WHAT IS REQUIRED: For the entries below, print exactly the lines between the line holding "Where should I click to: Click" and the line holding "Task: Toggle Underline text formatting", inclusive, and nothing else.

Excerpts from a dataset
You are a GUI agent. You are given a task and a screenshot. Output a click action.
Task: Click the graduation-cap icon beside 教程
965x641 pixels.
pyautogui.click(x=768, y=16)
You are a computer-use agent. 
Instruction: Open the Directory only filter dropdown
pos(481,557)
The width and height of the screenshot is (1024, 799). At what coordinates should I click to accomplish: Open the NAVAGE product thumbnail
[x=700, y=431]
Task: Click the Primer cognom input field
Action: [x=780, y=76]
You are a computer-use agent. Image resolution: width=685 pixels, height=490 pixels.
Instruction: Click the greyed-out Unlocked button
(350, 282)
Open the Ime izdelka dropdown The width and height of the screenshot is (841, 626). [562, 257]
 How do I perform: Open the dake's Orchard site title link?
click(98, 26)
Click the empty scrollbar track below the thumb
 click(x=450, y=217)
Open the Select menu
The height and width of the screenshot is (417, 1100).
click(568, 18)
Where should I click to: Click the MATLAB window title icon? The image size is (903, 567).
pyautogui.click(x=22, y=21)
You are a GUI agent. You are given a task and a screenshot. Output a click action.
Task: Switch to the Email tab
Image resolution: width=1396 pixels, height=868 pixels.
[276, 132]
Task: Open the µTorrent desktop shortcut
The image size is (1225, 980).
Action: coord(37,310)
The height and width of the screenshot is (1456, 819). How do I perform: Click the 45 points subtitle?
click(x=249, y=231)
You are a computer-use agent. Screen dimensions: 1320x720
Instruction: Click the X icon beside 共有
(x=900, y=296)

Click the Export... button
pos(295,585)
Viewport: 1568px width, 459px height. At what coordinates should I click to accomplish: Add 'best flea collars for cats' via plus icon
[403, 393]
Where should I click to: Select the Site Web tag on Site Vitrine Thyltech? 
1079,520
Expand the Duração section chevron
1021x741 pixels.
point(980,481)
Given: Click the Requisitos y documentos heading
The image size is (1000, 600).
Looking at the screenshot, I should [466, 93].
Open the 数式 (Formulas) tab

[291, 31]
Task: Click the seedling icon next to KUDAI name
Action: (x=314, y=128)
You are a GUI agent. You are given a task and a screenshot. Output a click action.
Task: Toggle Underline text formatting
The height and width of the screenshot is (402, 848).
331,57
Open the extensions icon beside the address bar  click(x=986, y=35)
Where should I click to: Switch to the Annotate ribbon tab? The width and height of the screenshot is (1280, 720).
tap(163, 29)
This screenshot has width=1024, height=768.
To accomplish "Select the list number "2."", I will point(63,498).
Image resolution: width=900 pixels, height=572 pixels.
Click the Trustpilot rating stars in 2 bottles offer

RESPONSE:
Where should I click to: Click the MATLAB window title icon? The image size is (903, 567).
pyautogui.click(x=22, y=21)
You are a GUI agent. You are given a task and a screenshot. Output a click action.
Task: Switch to the Email tab
Image resolution: width=1396 pixels, height=868 pixels.
[276, 132]
Task: Open the µTorrent desktop shortcut
The image size is (1225, 980).
Action: coord(37,310)
The height and width of the screenshot is (1456, 819). How do I perform: Click the 45 points subtitle?
click(x=249, y=231)
You are a computer-use agent. Screen dimensions: 1320x720
Instruction: Click the X icon beside 共有
(x=900, y=296)

Click the Export... button
pos(295,585)
Viewport: 1568px width, 459px height. At what coordinates should I click to accomplish: Add 'best flea collars for cats' via plus icon
[403, 393]
Where should I click to: Select the Site Web tag on Site Vitrine Thyltech? 
1079,520
Expand the Duração section chevron
1021x741 pixels.
point(980,481)
Given: Click the Requisitos y documentos heading
The image size is (1000, 600).
Looking at the screenshot, I should [466, 93].
Open the 数式 (Formulas) tab

[291, 31]
Task: Click the seedling icon next to KUDAI name
Action: (x=314, y=128)
You are a GUI agent. You are given a task and a screenshot. Output a click action.
Task: Toggle Underline text formatting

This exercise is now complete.